There was nothing more to discuss. We were all social democrats now. George Bush proclaimed a new world order and the United States was to be the world's policeman.
Dr Fukuyama had driven home his message with some regret: "The struggle for recognition, the willingness to risk one's life for a purely abstract goal, the worldwide ideological struggle that called forth daring, courage, imagination and idealism, will be replaced."
And what would replace the ideological struggle? As Dr Fukuyama saw it: "Economic calculations, the endless solving of technical problems, environmental concerns and the satisfaction of sophisticated consumer demands."
Conservatives on this side of the Atlantic got the message and cheered. Margaret Thatcher was beginning to be awarded the status of prophet in the wider world just as her revolution had started to run out of steam at home.
Bemused English travellers, whose attitude to what she was making of their society ranged from unease to revulsion, discovered that a new generation in middle and eastern Europe had taken to her much as an earlier generation in the West had fallen for Chairman Mao.
Here, even the most conservative politicians had always shied away from the title conservative and those who'd taken to Mrs Thatcher's views in the 1980s still kept their distance in public.
It was one thing to believe in gung ho privatisation and rolling back the power of the state; quite another to step from the closet and declare a preference for Thatcherism.
Dr Fukdyama's end of history - the replacement of ideology by the business of satisfying sophisticated consumer demands - suggested a way of sidestepping the problem.
IDEOLOGY has always had a left wing and somewhat foreign air to it, in Irish ears: a legacy perhaps of fierce Cold War reactions to any hint of unorthodoxy, whether it blew in with Yugoslav footballers or Hollywood films.
But while those on the left seemed content to accept the label and follow the flag, their much more numerous opponents in the catch all parties were unwilling to put up their colours and declare their interests.
An end to ideology would surely undermine the left and leave the way open for those of the right who had yet to acknowledge publicly that their policies were rooted in any ideology, let alone one shared with Mrs Thatcher.
So, for a while it seemed as if history was indeed at an end as Fianna Fail, who'd run a minority government with Fine Gael's support, took the plunge and formed a fully fledged coalition with the Progressive Democrats.
FF's partnership with Labour, followed by the tripartite coalition of Fine Gael, Labour and Democratic Left, looked like completing the social democratic circle - until politicians on all sides, vested interests and the electorate began to take stock and ask themselves about the next election.
The choice of alignments was assumed, even before there was any discussion of formalities.
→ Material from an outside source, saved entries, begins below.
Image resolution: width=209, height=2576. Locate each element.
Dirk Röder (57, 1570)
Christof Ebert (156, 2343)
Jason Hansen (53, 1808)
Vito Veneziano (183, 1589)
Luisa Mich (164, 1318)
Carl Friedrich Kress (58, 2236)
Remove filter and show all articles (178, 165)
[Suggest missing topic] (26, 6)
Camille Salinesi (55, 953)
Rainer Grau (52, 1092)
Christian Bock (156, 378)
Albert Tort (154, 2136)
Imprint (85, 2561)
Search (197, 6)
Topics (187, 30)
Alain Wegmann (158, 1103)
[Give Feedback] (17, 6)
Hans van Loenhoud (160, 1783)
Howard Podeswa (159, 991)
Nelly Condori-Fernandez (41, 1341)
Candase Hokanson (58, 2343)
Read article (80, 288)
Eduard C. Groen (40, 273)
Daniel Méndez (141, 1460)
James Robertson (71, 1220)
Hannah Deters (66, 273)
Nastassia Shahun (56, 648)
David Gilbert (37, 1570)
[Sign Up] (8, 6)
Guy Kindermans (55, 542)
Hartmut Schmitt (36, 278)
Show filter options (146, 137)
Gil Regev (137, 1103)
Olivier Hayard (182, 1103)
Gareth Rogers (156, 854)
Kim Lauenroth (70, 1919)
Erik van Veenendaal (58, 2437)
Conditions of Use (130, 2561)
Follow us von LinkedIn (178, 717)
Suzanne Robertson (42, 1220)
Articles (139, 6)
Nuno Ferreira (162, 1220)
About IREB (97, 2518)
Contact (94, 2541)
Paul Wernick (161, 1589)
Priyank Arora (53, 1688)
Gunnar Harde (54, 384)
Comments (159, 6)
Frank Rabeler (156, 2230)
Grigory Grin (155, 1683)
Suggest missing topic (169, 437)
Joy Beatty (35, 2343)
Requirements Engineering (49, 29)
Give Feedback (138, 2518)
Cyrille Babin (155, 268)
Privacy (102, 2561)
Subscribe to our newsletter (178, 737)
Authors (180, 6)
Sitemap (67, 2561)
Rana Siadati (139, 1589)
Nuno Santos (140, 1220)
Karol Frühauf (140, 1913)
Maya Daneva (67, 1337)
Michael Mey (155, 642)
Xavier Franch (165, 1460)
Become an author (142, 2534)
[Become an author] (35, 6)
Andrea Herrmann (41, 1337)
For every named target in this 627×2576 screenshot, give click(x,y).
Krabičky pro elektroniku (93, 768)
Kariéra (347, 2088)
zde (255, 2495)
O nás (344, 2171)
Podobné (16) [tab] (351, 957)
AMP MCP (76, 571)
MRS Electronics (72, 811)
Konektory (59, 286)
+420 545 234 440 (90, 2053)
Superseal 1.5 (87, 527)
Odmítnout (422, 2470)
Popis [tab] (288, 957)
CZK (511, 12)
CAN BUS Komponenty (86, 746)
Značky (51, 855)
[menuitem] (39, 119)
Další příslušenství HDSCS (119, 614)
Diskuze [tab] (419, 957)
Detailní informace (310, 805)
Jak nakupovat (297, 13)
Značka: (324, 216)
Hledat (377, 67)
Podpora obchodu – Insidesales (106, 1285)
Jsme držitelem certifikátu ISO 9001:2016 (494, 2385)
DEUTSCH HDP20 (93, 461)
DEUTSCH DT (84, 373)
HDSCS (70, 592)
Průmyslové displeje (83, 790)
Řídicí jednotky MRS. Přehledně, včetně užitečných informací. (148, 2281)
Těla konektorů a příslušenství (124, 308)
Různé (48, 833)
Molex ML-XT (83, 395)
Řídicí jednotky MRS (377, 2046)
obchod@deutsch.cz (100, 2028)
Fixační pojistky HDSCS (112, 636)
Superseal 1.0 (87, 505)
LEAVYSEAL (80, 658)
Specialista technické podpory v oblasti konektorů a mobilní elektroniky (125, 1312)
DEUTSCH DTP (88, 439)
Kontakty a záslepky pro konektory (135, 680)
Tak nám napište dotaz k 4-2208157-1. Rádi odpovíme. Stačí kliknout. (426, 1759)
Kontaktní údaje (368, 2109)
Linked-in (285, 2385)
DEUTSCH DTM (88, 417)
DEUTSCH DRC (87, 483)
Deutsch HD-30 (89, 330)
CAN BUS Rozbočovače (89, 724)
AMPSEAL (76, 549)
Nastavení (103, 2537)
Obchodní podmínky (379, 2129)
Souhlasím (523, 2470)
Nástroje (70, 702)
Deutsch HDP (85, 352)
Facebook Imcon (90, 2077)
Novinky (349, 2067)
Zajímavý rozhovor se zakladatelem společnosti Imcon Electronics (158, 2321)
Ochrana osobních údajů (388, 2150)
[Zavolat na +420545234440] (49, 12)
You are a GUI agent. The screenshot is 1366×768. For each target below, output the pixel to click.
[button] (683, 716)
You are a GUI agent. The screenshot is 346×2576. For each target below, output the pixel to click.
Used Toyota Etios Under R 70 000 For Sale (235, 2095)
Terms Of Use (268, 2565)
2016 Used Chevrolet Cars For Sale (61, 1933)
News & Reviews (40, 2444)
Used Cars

No one spoke of significant policy differences between FF and FG, but hardly anyone thought a coalition between them worth considering.
And no one was surprised when it was suggested, first by Mary Harney, then by Dick Spring, that it was the partners of the bigger parties who would determine the character of the new administration.
Given the refusal of the Progressive Democrats to share power with Labour or Democratic Left and the resistance of the left to any partnership with the PDs, the choice is now as clear as it's likely to be.
THE next government will be a centre left Coalition of FG, Labour and DL or a centre right coalition of FF and the PDs.
It won't be plain sailing for either side. Already there are recriminations about name calling, though it isn't altogether clear whether Mary Harney, who raised the issue, thinks that calling Michael McDowell right wing, as Dick Spring did, is worse than calling Mr Spring morally braindead, as Mr McDowell did.
Of course Ms Harney, like her old colleagues in FF, has strong populist leanings and may be at least as worried about lining up on the right as some of them appear to be, even if it means having Independent Newspapers on their side.
Dermot Ahern has been quoted as saying that FF would be an "extremely good halter" on the PDs' "strident views that they would willy nilly privatise". Which sounds a little like locking the stable door after the jockey has bolted with the family silver.